Ok. This year, I jumped into full-on parenting. This year, I jumped headlong into it. Not easy. Definitely, not easy. Hard. Very hard. I doubted this jump. I criticized this jump. I had much angst over the jump. I wasn’t afraid. That part wasn’t a jump, it was the lifestyle choices that went along with it. I didn’t live a wild and crazy life beforehand, but I’d never been fully all-the-time-completely in charge of another person. I’d had my share of relationships where I was more the adult, but never have I fully all-the-time-completely been responsible for anyone else. That was hard. Other than recovering from the pregnancy, that was the hardest. No, I take that back. Breastfeeding was the hardest.
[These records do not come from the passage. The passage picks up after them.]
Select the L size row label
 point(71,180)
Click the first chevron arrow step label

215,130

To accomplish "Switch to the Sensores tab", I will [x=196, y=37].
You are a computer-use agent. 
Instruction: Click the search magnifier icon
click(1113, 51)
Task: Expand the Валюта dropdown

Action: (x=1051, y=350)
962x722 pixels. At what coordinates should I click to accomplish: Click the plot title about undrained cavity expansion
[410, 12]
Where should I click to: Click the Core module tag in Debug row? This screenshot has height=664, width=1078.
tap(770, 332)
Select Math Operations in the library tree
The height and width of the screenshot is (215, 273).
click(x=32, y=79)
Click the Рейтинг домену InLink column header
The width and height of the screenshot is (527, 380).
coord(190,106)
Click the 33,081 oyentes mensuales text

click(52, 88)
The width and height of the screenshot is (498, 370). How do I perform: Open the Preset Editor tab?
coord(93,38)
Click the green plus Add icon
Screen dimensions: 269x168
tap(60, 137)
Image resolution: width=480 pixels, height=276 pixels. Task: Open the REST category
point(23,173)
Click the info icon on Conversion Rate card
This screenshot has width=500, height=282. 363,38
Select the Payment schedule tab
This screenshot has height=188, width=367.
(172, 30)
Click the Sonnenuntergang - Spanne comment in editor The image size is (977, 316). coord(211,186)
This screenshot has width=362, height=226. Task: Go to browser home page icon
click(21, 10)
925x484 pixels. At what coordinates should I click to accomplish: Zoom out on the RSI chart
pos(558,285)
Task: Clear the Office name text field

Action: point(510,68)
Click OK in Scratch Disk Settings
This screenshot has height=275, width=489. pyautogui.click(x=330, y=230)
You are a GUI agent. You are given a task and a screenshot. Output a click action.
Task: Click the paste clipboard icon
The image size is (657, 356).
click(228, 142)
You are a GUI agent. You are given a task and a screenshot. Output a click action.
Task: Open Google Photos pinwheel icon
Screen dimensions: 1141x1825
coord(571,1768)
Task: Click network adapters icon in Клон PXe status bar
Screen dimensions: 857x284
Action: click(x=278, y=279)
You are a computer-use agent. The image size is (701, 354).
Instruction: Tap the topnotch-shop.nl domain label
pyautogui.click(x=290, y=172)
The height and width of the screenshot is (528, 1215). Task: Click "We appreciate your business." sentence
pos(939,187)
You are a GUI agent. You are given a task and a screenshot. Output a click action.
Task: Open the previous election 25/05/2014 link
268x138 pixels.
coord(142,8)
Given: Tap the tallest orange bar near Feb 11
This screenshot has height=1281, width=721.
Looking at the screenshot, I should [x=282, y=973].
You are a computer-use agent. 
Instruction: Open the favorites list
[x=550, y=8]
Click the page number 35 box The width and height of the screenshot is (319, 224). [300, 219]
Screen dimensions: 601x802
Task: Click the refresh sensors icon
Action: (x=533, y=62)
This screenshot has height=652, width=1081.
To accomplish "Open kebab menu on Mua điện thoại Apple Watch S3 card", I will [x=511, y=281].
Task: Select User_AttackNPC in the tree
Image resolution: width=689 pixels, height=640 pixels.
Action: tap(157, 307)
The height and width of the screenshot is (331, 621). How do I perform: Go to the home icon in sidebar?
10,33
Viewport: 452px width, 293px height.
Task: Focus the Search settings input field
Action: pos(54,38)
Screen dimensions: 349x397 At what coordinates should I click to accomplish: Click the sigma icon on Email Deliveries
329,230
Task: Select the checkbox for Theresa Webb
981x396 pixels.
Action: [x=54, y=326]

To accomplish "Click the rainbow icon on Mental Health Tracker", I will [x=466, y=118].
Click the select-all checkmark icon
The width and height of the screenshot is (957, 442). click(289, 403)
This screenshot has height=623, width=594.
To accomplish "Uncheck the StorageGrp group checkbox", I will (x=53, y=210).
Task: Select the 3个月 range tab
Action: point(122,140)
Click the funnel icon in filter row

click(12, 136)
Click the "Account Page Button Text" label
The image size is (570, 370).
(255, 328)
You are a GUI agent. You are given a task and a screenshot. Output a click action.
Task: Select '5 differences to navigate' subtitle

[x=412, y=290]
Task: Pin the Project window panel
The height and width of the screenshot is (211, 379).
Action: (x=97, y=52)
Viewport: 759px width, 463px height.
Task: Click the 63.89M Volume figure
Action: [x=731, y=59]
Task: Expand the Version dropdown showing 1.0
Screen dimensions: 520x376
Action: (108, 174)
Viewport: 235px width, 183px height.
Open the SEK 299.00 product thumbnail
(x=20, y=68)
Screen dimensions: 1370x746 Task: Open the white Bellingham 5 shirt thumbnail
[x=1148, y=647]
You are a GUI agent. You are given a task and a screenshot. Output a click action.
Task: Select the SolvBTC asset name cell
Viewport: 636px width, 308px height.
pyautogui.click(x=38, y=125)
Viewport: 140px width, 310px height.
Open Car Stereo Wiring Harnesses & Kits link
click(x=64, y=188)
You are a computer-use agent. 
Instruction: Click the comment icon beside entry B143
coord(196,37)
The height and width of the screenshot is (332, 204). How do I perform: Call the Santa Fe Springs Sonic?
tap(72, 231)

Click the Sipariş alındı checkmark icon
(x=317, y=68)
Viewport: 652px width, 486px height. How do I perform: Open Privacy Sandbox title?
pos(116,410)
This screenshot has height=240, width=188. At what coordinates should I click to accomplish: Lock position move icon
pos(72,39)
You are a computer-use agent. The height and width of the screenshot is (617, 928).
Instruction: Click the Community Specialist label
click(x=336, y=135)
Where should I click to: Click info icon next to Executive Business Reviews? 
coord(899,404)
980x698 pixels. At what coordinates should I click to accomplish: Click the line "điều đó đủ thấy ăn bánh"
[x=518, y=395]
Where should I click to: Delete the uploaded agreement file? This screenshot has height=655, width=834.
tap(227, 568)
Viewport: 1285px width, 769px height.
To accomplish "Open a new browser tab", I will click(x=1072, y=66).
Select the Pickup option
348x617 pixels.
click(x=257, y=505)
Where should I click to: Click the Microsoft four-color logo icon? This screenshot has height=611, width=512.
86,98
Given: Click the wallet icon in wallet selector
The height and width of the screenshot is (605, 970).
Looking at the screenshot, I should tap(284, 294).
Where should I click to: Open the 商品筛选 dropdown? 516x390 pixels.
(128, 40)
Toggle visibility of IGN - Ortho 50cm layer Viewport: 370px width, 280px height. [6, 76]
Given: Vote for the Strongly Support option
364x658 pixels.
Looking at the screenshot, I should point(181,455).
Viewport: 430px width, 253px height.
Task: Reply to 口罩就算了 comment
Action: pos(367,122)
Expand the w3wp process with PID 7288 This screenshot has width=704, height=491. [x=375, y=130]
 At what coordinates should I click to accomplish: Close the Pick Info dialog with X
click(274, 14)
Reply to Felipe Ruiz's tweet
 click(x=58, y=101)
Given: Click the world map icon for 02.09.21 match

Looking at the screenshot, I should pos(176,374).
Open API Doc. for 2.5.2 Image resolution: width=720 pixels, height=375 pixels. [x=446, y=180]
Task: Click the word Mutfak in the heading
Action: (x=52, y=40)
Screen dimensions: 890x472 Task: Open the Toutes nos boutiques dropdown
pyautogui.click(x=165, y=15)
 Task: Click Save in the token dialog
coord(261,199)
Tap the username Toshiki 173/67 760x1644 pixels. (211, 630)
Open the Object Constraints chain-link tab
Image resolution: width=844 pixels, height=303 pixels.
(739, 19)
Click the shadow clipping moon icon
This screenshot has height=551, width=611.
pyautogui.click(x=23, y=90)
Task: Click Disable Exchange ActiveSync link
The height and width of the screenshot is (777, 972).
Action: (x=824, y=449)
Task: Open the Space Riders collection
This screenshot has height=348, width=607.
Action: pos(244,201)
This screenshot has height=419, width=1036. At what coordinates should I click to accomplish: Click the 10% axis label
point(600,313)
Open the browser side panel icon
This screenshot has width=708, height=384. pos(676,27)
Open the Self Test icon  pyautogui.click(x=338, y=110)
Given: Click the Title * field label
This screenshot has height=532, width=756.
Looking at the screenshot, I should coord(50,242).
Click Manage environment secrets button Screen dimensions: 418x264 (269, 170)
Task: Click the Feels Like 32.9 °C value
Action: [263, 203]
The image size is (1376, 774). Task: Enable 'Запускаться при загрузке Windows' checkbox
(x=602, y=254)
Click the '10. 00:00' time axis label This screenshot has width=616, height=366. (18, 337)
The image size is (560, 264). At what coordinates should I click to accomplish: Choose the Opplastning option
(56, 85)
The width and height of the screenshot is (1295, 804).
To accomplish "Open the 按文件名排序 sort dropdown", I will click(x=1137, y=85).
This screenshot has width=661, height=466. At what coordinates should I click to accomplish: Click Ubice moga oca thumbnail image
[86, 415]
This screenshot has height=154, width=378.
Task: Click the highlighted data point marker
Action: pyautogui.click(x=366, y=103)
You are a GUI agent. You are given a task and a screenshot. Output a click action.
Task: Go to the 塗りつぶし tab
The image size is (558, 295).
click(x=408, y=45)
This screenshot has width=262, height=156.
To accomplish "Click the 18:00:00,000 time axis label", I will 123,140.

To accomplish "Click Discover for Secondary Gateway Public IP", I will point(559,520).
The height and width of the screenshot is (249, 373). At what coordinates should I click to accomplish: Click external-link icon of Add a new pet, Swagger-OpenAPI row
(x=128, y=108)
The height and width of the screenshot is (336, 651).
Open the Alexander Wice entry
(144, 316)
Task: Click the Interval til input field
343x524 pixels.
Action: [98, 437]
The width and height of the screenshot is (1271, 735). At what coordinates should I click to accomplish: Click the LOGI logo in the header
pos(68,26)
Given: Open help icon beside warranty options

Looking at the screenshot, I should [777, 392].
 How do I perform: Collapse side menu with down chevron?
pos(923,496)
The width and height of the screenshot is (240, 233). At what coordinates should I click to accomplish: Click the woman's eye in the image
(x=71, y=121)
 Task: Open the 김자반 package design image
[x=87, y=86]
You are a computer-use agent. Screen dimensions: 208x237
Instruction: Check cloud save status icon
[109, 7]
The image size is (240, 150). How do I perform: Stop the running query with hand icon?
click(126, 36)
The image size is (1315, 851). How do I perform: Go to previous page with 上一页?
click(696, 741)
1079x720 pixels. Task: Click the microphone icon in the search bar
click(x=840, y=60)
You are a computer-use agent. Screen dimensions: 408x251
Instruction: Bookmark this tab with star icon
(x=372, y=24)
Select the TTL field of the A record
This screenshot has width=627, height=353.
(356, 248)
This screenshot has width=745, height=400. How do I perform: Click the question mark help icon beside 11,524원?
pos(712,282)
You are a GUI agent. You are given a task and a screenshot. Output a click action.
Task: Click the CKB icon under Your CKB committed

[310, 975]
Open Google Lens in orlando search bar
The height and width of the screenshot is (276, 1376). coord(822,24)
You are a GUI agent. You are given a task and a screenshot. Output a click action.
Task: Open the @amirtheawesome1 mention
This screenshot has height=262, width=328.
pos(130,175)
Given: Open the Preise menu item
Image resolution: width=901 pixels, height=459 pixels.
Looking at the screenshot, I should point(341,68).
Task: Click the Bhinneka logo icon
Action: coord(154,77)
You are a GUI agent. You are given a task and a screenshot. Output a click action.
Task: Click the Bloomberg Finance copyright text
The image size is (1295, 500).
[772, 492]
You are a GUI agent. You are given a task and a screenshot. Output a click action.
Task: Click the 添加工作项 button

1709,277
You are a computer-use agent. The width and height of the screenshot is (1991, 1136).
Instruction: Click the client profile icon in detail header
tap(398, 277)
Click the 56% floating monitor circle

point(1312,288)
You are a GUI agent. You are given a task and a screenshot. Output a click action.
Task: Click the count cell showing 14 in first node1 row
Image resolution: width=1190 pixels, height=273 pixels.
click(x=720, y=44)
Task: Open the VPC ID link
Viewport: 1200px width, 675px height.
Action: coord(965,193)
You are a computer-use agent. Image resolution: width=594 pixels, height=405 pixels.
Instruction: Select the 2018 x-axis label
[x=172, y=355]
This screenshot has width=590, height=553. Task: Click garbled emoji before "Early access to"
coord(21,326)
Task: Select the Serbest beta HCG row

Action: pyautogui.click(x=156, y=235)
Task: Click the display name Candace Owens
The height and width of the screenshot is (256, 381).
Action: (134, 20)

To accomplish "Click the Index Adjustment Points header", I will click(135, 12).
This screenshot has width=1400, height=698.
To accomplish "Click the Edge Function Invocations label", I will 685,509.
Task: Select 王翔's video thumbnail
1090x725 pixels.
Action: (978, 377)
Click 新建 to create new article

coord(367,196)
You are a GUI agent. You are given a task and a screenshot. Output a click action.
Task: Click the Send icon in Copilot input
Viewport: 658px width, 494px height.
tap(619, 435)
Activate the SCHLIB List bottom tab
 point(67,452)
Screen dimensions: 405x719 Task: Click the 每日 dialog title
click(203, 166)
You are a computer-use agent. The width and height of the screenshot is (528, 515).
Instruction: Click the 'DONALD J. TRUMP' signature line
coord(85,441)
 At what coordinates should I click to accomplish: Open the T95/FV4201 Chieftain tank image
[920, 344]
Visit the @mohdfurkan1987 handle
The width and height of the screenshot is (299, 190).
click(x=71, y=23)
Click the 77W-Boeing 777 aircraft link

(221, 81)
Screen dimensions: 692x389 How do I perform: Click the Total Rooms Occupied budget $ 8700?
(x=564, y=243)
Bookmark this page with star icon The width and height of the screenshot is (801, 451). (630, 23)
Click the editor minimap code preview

I was a breastfed baby. My siblings were breastfed babies. Breastfeeding always seemed the natural and normal thing to do. But, breastfeeding was hard – at first. I didn’t have the kind of support I wanted or yearned to have. I didn’t have a mother who called asking how things were going, encouraging me, letting me cry or vent or be frustrated. I had Hun. Thank goodness for him, he said encouraging words, gave hugs, allowed me space and time to figure it out. Hun was supportive. Hun is a man though. His support was the best he could give.
*Well that’s my 5 minutes. Baby is beginning to fuss. Guess I’m posting now. I do have to say, I feel cut off. My thoughts aren’t done….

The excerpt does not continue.